Set ppt_file = PPT_App.Presentations.Add

Dim sh As Worksheet

*For Each sh In ThisWorkbook.Sheets
    If sh.Name <> "Setting" Then
        Set my_slide = ppt_file.Slides.AddSlide(1, ppt_file.SlideMaster.CustomLayouts(6))

        my_slide.MoveTo (ppt_file.Slides.Count)*

        '''''' Format Slide title
        With my_slide.Shapes.Title
            .TextFrame.TextRange.Text = sh.Name
            .TextFrame.TextRange.Font.Color = RGB(255, 255, 255)
            .Fill.BackColor.RGB = RGB(0, 128, 128)
            .TextEffect.Alignment = msoTextEffectAlignmentCentered
            .TextEffect.FontName = "Arial Rounded MT Bold"
            .Height = 50
        End With

        sh.UsedRange.CopyPicture xlScreen, xlPicture
        my_slide.Shapes.Paste

        ''''''' Resize and reposition the picture
        With my_slide.Shapes(2)
            .LockAspectRatio = msoCTrue
            .Width = ppt_file.PageSetup.SlideWidth - 30

            .top = 0
            If .Height > ppt_file.PageSetup.SlideHeight Then
                .Height = ppt_file.PageSetup.SlideHeight - 120
            End If

            .Left = 0
            If .Width > ppt_file.PageSetup.SlideWidth Then
                .Width = ppt_file.PageSetup.SlideWidth - 30
            End If
            .Left = (ppt_file.PageSetup.SlideWidth - .Width) / 2
            .top = 100

        End With
    End If
Next

End Sub


----------



## Corleone (Dec 17, 2022)

Alternatively - Is there a way of changing it so that that it just runs against the visible worksheets?

Thanks


----------



## Domenic (Dec 17, 2022)

To specify your sheets, try . . .


```
Dim targetSheetNames As Variant
targetSheetNames = Array("Sheet1", "Sheet2", "Sheet3") 'change the sheet names accordingly

Dim currentSheetName As Variant
Dim currentSheet As Object

For Each currentSheetName In targetSheetNames

    Set currentSheet = ThisWorkbook.Sheets(currentSheetName)

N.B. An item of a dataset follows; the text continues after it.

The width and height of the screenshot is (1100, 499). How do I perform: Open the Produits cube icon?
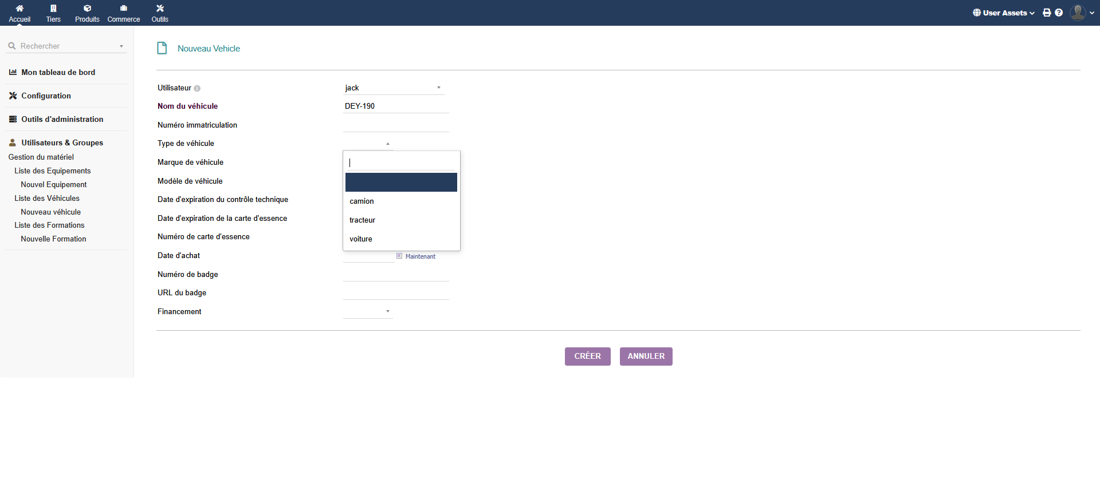(x=87, y=9)
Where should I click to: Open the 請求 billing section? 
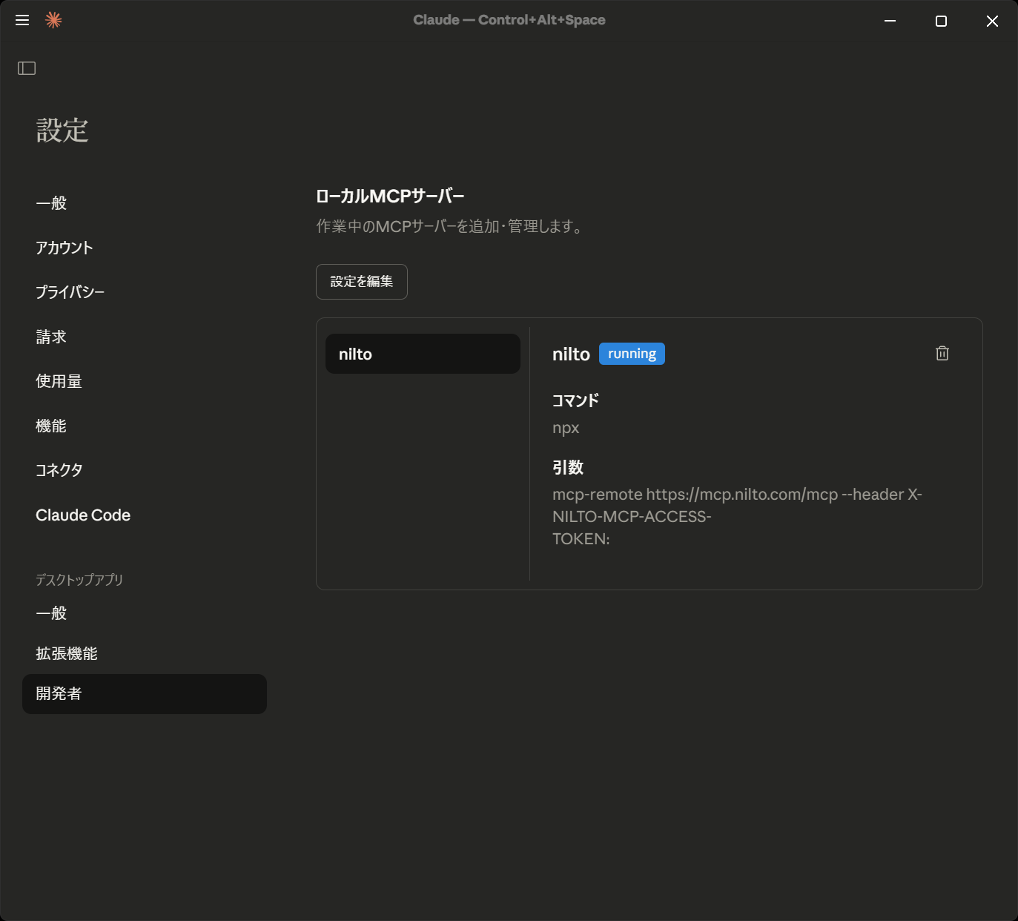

    Set my_slide = ppt_file.Slides.AddSlide(1, ppt_file.SlideMaster.CustomLayouts(6))
    
    my_slide.MoveTo (ppt_file.Slides.Count)

    'etc
    '
    '
    
Next currentSheetName
```

Hope this helps!


----------



## Corleone (Dec 21, 2022)

Thanks for your help - this works perfectly


----------